PROBLEM REQUIREMENTS: Throughout the entries below, report every line where "computer" is found.

::: DATASET EXCERPTS

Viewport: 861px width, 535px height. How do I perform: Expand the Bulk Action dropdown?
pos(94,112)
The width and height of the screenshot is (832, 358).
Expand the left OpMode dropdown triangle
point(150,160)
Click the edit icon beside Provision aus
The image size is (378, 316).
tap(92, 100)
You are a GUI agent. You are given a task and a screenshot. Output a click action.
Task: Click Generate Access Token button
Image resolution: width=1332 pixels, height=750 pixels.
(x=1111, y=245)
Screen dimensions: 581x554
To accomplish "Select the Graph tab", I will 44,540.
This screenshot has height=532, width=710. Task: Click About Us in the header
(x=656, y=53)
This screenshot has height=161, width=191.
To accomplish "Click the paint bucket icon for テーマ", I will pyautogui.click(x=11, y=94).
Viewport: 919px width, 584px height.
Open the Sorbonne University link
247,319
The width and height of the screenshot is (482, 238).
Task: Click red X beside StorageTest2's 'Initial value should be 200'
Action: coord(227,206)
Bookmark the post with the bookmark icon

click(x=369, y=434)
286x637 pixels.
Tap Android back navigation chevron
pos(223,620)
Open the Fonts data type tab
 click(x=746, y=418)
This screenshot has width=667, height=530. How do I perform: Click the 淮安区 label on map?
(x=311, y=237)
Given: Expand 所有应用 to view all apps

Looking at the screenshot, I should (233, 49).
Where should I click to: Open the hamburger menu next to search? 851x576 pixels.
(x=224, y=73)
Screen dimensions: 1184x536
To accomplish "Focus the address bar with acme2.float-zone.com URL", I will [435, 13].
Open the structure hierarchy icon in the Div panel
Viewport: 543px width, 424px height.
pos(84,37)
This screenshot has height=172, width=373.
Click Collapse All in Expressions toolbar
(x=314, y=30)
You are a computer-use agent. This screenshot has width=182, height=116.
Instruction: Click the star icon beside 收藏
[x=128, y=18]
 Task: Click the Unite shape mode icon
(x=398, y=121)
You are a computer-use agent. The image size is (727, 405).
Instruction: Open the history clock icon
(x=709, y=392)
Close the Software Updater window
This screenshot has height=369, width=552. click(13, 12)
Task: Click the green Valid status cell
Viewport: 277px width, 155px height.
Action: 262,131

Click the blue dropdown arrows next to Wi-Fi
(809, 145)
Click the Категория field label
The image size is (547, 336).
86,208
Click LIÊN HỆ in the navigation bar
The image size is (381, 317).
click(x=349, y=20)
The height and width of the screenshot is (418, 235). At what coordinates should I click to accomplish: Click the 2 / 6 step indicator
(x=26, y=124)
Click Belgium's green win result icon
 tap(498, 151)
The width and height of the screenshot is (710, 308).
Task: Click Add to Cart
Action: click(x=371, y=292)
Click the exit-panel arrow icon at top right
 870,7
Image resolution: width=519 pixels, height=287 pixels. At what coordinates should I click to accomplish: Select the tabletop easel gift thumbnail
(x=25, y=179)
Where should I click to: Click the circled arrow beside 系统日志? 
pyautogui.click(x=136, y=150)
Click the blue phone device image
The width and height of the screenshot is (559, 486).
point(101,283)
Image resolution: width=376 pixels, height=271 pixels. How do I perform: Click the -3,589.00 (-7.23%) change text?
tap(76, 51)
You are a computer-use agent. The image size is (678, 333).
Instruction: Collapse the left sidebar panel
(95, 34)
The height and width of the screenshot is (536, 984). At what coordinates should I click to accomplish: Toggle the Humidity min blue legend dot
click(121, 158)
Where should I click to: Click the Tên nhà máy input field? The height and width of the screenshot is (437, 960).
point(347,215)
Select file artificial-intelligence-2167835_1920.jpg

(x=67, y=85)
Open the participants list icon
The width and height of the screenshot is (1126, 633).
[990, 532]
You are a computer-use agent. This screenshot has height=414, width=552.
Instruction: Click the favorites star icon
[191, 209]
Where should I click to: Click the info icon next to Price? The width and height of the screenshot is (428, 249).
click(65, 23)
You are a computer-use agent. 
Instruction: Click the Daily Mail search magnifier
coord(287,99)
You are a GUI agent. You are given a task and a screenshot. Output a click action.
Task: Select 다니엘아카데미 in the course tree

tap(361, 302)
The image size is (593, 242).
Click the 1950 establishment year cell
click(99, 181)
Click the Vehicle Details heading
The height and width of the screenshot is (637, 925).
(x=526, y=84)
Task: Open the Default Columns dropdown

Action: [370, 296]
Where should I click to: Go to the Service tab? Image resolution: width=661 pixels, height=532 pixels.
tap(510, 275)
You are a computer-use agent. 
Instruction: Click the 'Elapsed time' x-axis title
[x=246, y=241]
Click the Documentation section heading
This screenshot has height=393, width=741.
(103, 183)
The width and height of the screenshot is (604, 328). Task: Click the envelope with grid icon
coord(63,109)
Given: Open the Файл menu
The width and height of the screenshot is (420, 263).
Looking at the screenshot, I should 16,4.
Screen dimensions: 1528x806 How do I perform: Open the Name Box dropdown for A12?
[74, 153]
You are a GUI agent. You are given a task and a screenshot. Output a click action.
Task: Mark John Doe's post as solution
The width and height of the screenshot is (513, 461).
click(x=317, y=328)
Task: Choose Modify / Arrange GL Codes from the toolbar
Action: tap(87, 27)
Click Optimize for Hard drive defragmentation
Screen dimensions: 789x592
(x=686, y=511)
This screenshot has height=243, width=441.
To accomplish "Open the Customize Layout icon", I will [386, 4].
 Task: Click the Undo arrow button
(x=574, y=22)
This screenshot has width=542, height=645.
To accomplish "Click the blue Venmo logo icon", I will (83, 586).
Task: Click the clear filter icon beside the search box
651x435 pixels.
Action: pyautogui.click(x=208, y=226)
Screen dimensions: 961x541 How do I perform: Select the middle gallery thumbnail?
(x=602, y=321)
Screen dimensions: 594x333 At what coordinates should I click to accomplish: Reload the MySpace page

::::::

ANSWER SECTION:
You are a computer-use agent. This screenshot has width=182, height=116.
You are a computer-use agent. The image size is (727, 405).
You are a computer-use agent. The image size is (678, 333).
You are a computer-use agent. This screenshot has height=414, width=552.
You are a computer-use agent. 
You are a computer-use agent. 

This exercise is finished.